Re: [PATCH bpf-next v2 00/13] Add support for qp-trie with dynptr key

"Paul E. McKenney" <paulmck@xxxxxxxxxx> · Sun, 9 Oct 2022 04:04:26 -0700

On Sun, Oct 09, 2022 at 06:45:22PM +0800, Hou Tao wrote:
> Hi,
> On 10/9/2022 5:05 PM, Paul E. McKenney wrote:
> > On Sun, Oct 09, 2022 at 09:09:44AM +0800, Hou Tao wrote:
> >> Hi Paul,
> >>
> >> On 10/9/2022 4:11 AM, Paul E. McKenney wrote:
> >>> On Sat, Oct 08, 2022 at 09:40:04AM -0700, Alexei Starovoitov wrote:
> >>>> On Sat, Oct 8, 2022 at 6:22 AM Paul E. McKenney <paulmck@xxxxxxxxxx> wrote:
> >>>>> On Fri, Oct 07, 2022 at 06:59:08PM -0700, Alexei Starovoitov wrote:
> >> SNIP
> >>>>>>> Understand. I was just trying to understand the exact performance overhead of
> >>>>>>> call_rcu(). If the overhead of map operations are much greater than the overhead
> >>>>>>> of call_rcu(), I think calling call_rcu() one millions a second will be not a
> >>>>>>> problem and  it also makes the implementation of qp-trie being much simpler. The
> >>>>>>> OOM problem is indeed a problem, although it is also possible for the current
> >>>>>>> implementation, so I will try to implement the lookup procedure which handles
> >>>>>>> the reuse problem.
> >>>>>> call_rcu is not just that particular function.
> >>>>>> It's all the work rcu subsystem needs to do to observe gp
> >>>>>> and execute that callback. Just see how many kthreads it will
> >>>>>> start when overloaded like this.
> >>>>> The kthreads to watch include rcu_preempt, rcu_sched, ksoftirqd*, rcuc*,
> >>>>> and rcuo*.  There is also the back-of-interrupt softirq context, which
> >>>>> requires some care to measure accurately.
> >>>>>
> >>>>> The possibility of SLAB_TYPESAFE_BY_RCU has been discussed.  I take it
> >>>>> that the per-element locking overhead for exact iterations was a problem?
> >>>>> If so, what exactly are the consistency rules for iteration?  Presumably
> >>>>> stronger than "if the element existed throughout, it is included in the
> >>>>> iteration; if it did not exist throughout, it is not included; otherwise
> >>>>> it might or might not be included" given that you get that for free.
> >>>>>
> >>>>> Either way, could you please tell me the exact iteration rules?
> >>>> The rules are the way we make them to be.
> >>>> iteration will be under lock.
> >>>> lookup needs to be correct. It can retry if necessary (like htab is doing).
> >>>> Randomly returning 'noexist' is, of course, not acceptable.
> >>> OK, so then it is important that updates to this data structure be
> >>> carried out in such a way as to avoid discombobulating lockless readers.
> >>> Do the updates have that property?
> >> Yes. The update procedure will copy the old pointer array to a new array first,
> >> then update the new array and replace the pointer of old array by the pointer of
> >> new array.
> > Very good.  But then why is there a problem?  Is the iteration using
> > multiple RCU read-side critical sections or something?
> 
> The problem is that although the objects are RCU-freed, but these object also
> can be reused immediately in bpf memory allocator. The reason for reuse is for
> performance and is to reduce the possibility of OOM. Because the object can be
> reused during RCU-protected lookup and the possibility of reuse is low, the
> lookup procedure needs to check whether reuse is happening during lookup. And I
> was arguing with Alexei about whether or no it is reasonable to provide an
> optional flag to remove the immediate reuse in bpf memory allocator.
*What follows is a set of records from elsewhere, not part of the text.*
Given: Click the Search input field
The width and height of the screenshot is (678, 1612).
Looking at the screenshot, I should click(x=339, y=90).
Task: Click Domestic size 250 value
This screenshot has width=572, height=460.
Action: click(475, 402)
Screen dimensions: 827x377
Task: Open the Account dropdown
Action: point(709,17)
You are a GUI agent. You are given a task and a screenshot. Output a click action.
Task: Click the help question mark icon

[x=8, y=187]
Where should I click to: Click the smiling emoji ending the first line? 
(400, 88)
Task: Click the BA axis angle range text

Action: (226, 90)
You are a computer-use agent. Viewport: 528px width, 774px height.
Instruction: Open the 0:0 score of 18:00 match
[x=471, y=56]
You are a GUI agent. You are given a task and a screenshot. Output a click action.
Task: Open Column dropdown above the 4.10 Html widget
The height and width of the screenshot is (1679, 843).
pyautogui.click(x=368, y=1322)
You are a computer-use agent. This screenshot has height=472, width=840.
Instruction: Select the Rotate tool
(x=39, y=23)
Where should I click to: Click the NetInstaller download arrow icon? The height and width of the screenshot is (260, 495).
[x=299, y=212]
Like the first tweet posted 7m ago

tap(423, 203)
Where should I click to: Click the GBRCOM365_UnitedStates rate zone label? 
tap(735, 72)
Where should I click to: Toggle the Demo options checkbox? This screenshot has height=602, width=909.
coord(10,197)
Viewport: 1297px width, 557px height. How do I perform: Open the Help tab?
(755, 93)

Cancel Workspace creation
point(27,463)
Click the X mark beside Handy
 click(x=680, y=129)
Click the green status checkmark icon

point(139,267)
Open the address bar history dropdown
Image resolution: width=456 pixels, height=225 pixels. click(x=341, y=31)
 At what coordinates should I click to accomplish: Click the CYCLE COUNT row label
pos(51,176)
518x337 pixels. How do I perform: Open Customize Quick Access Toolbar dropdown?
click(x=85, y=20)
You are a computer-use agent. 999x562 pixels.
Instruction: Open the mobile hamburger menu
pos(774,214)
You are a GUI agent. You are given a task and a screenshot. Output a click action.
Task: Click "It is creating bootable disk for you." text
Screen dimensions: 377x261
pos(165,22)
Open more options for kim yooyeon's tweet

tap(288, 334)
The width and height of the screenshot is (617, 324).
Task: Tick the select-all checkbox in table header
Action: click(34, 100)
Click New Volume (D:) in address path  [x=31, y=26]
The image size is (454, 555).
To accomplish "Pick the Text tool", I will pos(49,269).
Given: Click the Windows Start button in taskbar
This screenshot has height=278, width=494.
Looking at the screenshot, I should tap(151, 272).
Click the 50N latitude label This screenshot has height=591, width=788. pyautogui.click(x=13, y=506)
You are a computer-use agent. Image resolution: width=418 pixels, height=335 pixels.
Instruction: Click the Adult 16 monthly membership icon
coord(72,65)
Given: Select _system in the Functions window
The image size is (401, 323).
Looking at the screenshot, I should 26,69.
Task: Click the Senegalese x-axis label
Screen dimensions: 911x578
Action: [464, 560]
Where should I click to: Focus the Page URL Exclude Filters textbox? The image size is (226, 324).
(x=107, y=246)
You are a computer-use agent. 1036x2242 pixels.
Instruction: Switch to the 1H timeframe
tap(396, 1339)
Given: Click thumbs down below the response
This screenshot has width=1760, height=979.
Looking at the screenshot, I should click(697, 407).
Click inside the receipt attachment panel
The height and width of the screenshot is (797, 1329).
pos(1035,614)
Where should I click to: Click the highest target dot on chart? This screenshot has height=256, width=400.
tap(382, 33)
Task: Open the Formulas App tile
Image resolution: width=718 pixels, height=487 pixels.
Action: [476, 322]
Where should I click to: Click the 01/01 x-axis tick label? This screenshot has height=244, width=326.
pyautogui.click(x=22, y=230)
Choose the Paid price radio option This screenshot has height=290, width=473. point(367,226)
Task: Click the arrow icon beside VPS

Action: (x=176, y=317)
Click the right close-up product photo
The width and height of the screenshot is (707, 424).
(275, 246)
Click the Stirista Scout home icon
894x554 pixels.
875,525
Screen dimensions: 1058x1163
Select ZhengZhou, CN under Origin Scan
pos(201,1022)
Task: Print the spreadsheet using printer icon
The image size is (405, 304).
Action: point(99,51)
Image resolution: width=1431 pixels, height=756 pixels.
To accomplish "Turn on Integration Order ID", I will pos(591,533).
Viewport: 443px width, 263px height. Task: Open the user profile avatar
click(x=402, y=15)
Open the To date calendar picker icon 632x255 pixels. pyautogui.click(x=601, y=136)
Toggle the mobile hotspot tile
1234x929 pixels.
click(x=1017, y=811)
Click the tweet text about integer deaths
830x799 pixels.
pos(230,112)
Indeed, in that case there needs to be a check, for example as described
in the comment preceding the definition of SLAB_TYPESAFE_BY_RCU.

If the use of the element is read-only on the one hand or
heuristic/statistical on the other, lighter weight approaches are
possible.  Would that help?

							Thanx, Paul

> >>> The usual way to get that property is to leave the old search structure
> >>> around, replacing it with the new one, and RCU-freeing the old one.
> >>> In case it helps, Kung and Lehman describe how to do that for search trees:
> >>>
> >>> http://www.eecs.harvard.edu/~htk/publication/1980-tods-kung-lehman.pdf
> >> Thanks for the paper. Just skimming through it, it seems that it uses
> >> reference-counting and garbage collection to solve the safe memory reclamation
> >> problem. It may be too heavy for qp-trie and we plan to use seqcount-like way to
> >> check whether or not the branch and the leaf node is reused during lookup, and
> >> retry the lookup if it happened. Now just checking the feasibility of the
> >> solution and it seems a little complicated than expected.
> > The main thing in that paper is the handling of rotations in the
> > search-tree update.  But if you are not using a tree, that won't be all
> > that relevant.
> I see. Thanks for the explanation.
> >
> > 								Thanx, Paul
>